Il settimanale Panorama pubblica, questa settimana, un interessante contributo sul rapporto tra spiritualità ed Internet. I protagonisti sono i siti parrocchiali (circa 2.400) e quelli di movimenti ed associazioni (2.000). Vengono poi gli ordini religiosi (1.200). Sacerdoti, teologi e suore, sempre più spesso, scelgono i blog.

I tempi cambiano e la Chiesa italiana sale sul pulpito elettronico per richiamare le pecorelle smarrite. Sono passati appena dieci anni dalla prima benedizione urbi et orbi di Giovanni Paolo II impartita via internet, a Natale 1995, e in questi giorni si festeggia un nuovo traguardo: sono 10 mila i siti cattolici italiani censiti e «certificati».

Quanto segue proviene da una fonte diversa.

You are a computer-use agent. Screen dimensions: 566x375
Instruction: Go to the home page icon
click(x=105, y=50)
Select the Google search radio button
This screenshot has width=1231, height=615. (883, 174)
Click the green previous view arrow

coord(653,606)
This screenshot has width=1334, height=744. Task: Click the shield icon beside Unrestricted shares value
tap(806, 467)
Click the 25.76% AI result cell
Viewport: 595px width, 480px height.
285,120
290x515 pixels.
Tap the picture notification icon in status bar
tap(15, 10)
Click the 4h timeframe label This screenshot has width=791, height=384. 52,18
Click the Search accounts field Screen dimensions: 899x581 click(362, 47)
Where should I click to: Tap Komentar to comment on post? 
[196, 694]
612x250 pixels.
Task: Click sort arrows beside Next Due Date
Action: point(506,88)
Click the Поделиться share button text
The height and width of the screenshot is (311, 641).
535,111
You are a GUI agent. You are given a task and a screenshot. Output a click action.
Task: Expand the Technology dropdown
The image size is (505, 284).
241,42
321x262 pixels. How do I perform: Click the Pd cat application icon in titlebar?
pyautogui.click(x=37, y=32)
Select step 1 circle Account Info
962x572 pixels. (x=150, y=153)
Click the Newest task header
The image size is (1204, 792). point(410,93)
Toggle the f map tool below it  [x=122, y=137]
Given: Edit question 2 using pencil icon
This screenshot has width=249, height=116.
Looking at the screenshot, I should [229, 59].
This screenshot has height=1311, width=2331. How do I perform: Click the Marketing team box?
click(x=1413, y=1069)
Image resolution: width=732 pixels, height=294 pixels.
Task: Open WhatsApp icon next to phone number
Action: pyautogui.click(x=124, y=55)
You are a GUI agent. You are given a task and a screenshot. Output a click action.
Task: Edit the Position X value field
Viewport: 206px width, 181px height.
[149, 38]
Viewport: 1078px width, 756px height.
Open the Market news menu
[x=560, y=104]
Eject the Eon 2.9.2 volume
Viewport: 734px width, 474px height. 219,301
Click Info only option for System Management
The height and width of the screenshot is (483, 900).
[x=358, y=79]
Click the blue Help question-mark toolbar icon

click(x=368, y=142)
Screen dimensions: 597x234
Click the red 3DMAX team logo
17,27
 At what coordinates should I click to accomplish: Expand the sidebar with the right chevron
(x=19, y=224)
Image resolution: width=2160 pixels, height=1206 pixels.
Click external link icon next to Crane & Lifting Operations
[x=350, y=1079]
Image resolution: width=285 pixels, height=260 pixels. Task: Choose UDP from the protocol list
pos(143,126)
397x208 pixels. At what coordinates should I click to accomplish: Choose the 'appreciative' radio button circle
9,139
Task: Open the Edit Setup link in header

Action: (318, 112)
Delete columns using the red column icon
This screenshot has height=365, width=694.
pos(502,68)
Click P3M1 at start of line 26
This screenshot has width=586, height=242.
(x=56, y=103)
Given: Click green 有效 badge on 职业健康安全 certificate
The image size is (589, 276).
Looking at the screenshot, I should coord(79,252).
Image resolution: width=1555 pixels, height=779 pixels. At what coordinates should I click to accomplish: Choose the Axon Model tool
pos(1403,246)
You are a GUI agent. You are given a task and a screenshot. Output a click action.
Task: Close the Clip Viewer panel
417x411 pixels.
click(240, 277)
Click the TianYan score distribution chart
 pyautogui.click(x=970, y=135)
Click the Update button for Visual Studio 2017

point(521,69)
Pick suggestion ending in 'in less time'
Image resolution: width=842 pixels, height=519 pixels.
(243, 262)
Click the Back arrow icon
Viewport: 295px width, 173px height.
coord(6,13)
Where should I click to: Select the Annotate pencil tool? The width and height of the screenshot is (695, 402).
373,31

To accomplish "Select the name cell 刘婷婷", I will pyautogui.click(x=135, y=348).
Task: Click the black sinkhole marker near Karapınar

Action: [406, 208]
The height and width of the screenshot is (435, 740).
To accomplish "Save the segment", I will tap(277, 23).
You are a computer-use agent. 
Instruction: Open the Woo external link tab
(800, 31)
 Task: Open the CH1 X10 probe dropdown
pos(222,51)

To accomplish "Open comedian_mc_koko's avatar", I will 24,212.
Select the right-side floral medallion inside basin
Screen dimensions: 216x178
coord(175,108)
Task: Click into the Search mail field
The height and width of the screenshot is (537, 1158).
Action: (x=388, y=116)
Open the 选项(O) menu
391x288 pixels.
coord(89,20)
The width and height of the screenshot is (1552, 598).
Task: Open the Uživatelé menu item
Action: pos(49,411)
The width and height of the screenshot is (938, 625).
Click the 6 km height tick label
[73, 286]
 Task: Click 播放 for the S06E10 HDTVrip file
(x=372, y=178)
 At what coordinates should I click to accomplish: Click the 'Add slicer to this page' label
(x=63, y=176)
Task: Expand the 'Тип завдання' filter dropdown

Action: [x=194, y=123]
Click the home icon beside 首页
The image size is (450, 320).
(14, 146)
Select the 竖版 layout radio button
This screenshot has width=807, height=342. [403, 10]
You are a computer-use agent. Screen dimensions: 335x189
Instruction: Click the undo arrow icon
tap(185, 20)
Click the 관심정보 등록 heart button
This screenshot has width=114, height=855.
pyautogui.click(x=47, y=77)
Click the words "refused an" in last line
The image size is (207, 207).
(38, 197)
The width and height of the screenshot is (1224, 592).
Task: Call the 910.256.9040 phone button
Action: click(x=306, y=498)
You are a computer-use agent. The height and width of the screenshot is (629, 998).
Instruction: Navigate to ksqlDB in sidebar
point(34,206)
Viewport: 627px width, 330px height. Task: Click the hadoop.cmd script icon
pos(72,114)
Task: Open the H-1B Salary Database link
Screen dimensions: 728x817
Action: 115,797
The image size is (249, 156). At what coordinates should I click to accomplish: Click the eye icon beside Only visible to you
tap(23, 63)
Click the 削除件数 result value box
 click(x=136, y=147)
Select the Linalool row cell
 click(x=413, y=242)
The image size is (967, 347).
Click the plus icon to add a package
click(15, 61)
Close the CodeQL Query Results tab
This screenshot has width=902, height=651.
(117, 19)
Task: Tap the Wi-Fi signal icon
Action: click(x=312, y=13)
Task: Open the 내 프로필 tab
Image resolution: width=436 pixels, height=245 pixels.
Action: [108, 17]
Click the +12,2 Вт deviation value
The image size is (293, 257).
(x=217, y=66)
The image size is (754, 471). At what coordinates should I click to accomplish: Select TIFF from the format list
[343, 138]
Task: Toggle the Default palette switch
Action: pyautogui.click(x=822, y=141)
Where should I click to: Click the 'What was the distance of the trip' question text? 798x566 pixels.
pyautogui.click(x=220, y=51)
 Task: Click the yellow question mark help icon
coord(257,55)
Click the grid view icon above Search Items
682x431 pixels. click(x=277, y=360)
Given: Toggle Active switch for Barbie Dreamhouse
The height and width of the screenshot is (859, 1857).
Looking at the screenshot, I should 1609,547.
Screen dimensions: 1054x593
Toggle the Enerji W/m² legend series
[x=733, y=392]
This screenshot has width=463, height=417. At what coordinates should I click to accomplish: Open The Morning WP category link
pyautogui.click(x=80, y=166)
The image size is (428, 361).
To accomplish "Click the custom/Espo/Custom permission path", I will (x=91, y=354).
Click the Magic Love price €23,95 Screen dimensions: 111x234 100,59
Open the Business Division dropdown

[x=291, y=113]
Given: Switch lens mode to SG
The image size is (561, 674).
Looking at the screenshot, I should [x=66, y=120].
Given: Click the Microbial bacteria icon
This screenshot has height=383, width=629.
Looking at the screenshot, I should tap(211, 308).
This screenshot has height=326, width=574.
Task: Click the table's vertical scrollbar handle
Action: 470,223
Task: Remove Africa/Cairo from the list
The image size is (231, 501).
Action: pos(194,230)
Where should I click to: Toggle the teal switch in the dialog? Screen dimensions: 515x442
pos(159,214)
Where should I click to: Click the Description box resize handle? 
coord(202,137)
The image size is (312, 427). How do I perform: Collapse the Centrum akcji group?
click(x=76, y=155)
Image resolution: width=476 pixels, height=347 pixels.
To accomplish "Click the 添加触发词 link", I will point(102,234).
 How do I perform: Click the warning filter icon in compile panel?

La parte del leone la fanno i siti parrocchiali (circa 2.400) e quelli di movimenti e associazioni (2.000), seguono gli ordini religiosi con oltre 1.200 siti. Sono 600 quelli di diocesi e istituzioni religiose e altrettanti quelli personali di sacerdoti, teologi, suore, singoli devoti, molti dei quali corredati da blog.
«Negli ultimi due anni abbiamo registrato il boom dei siti dedicati ai musei di arte sacra e alla musica religiosa» aggiunge Francesco Diani, 46 anni, ex seminarista, che otto anni fa ha lasciato l’incarico di dirigente d’azienda per dedicarsi a tempo pieno al censimento della Chiesa su internet.
E con l’aiuto di una speciale commissione dottrinale ha stilato anche una classifica dei siti più visitati, di quelli consigliati e di quelli da evitare (www.siticattolici.it).
I nomi dei portali religiosi più cliccati parlano da soli: Profeta, Totustuus, Noicattolici, La Parola, Korazym, Santiebeati.
Il record continua a detenerlo il portale della Santa Sede (www.vatican.va). Molti siti ospitano chat e forum a contenuto religioso dove si discorre di tutto, dai Vangeli al celibato dei preti.
E non mancano monaci e suore di clausura pronti a fare direzione spirituale online.
È stato anche lanciato il sondaggio su quale santo eleggere a patrono di internet: dopo un lungo testa a testa l’ha spuntata il beato Giacomo Alberione su San Giovanni Bosco.